Segment Open
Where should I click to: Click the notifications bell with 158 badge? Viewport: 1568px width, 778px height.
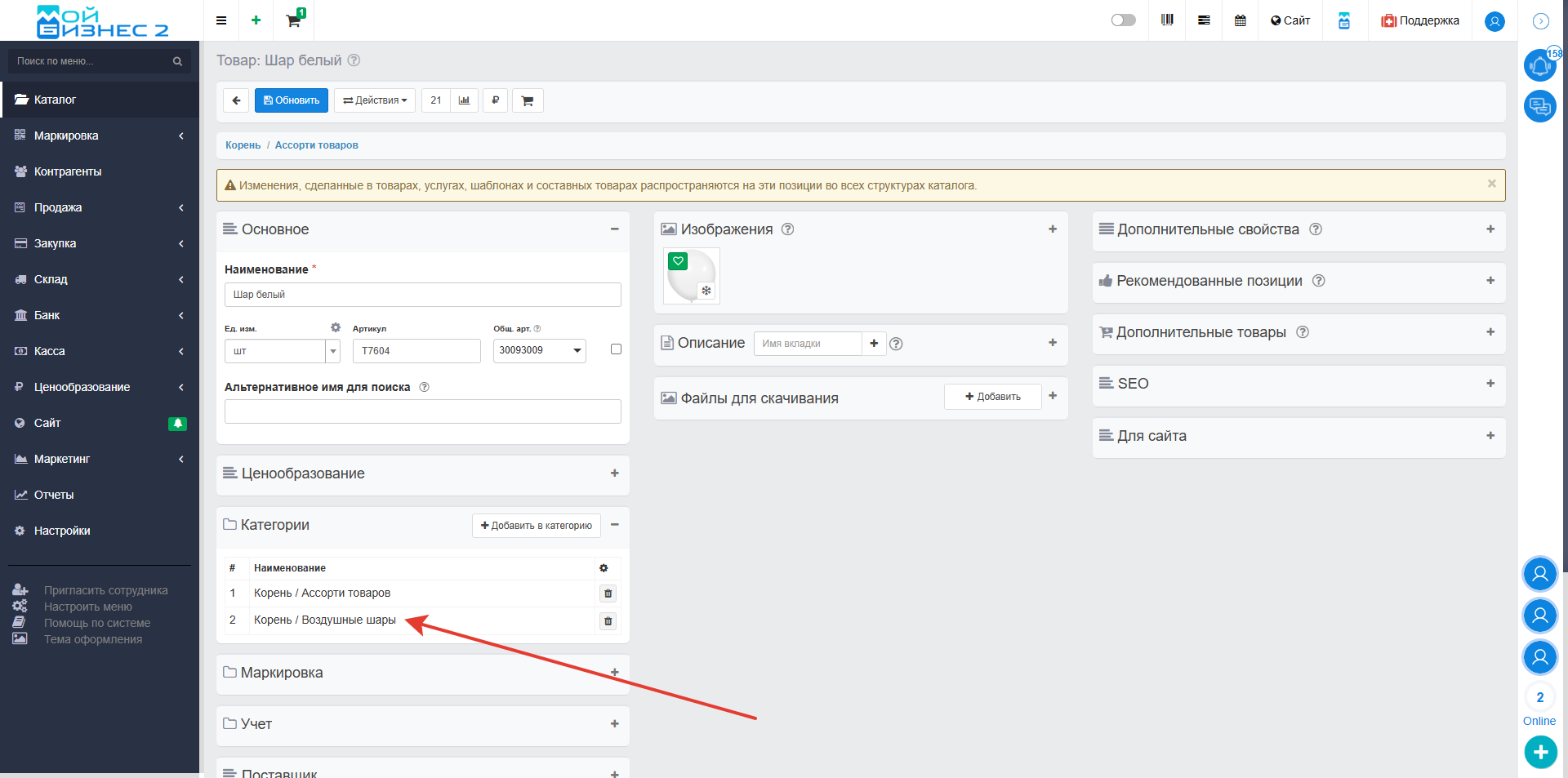(1539, 65)
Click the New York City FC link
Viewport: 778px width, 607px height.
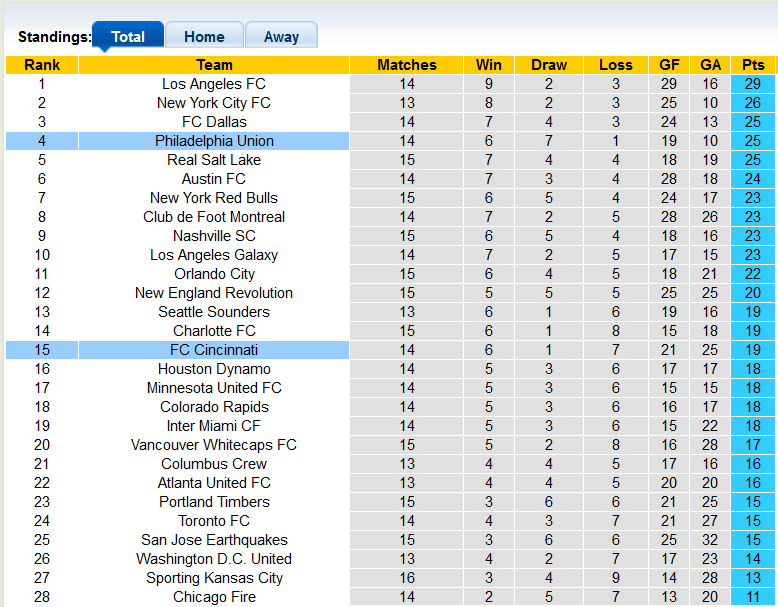click(214, 103)
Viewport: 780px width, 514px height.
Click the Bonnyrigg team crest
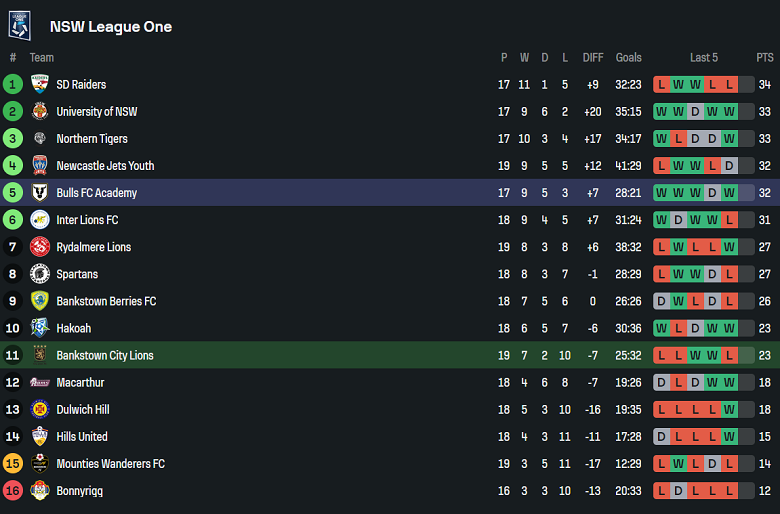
Segment Closed
Description of the task - Copy out every entry above exactly. Leave the pictures out.

Solution to this task -
Where should I click to: Click the notifications bell with 158 badge? Viewport: 1568px width, 778px height.
(1539, 65)
Click the New York City FC link
Viewport: 778px width, 607px height.
click(214, 103)
Viewport: 780px width, 514px height.
Click the Bonnyrigg team crest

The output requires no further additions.